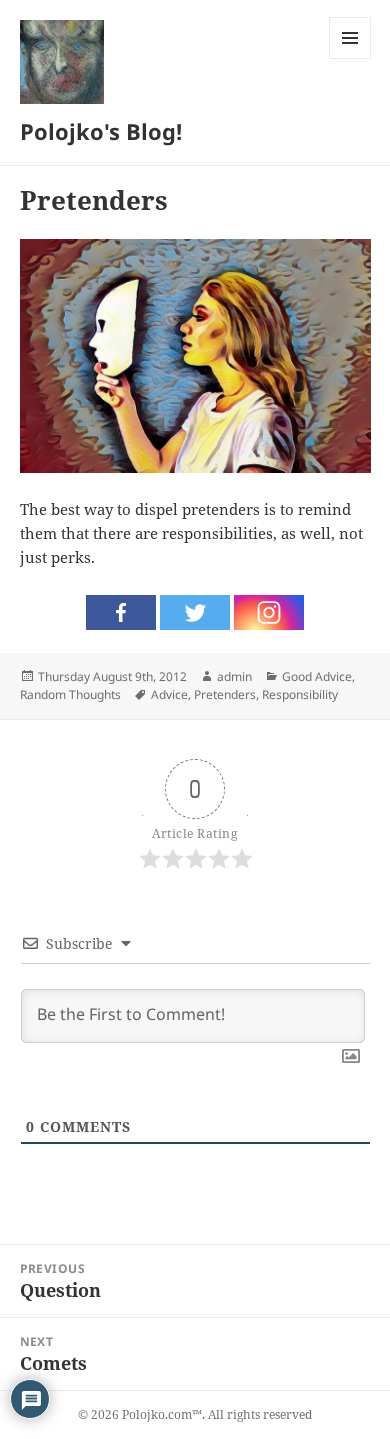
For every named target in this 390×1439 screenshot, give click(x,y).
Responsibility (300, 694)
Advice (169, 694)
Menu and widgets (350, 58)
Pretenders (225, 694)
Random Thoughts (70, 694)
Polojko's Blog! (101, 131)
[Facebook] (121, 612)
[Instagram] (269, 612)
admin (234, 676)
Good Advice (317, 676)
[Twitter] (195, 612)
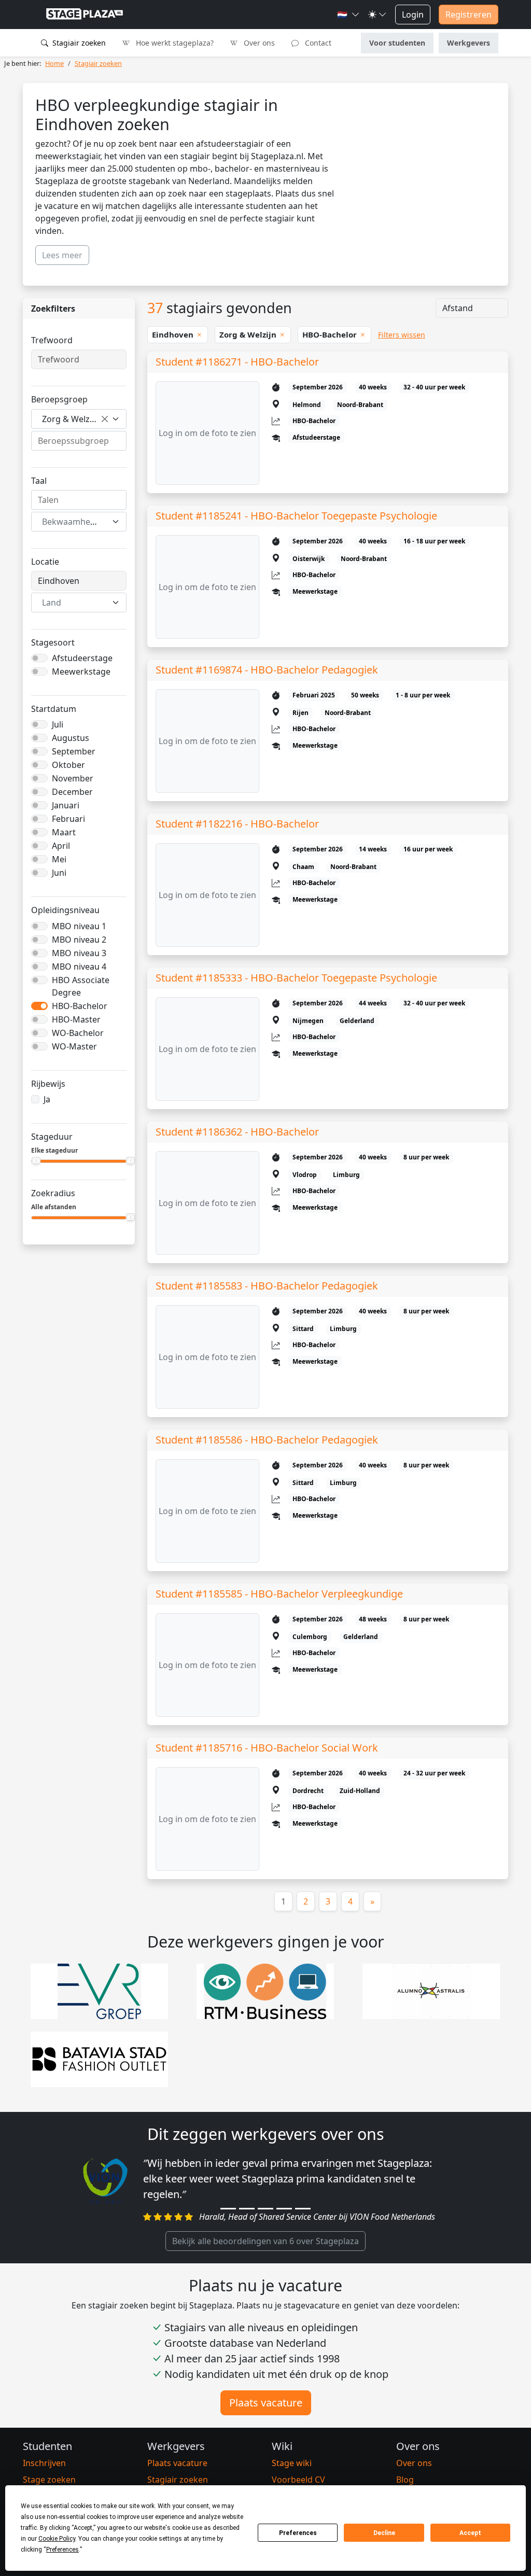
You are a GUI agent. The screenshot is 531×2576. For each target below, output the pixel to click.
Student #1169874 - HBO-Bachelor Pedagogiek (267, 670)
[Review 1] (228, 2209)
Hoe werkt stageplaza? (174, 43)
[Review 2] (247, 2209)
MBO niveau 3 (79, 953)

**WHAT IS REQUIRED**
Only the lines of the listing above from the one with "[Facebook] (121, 612)" through the one with "[Review 2] (247, 2209)" should be output, exactly, with both ends kept and pictures left out.

**RESULT OF THE TASK**
[Facebook] (121, 612)
[Instagram] (269, 612)
admin (234, 676)
Good Advice (317, 676)
[Twitter] (195, 612)
You are a GUI agent. The screenshot is 531×2576. For each target below, output the pixel to click.
Student #1169874 - HBO-Bachelor Pedagogiek (267, 670)
[Review 1] (228, 2209)
Hoe werkt stageplaza? (174, 43)
[Review 2] (247, 2209)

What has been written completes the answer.